# [What is asked]
Turn the lines below into a numbered list, leaving out any blank ones.
------------------------
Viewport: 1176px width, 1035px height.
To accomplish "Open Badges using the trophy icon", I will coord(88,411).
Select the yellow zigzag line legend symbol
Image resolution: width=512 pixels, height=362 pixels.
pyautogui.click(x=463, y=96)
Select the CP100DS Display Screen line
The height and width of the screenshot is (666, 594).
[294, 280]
------------------------
# [The answer]
1. Viewport: 1176px width, 1035px height.
2. To accomplish "Open Badges using the trophy icon", I will coord(88,411).
3. Select the yellow zigzag line legend symbol
4. Image resolution: width=512 pixels, height=362 pixels.
5. pyautogui.click(x=463, y=96)
6. Select the CP100DS Display Screen line
7. The height and width of the screenshot is (666, 594).
8. [294, 280]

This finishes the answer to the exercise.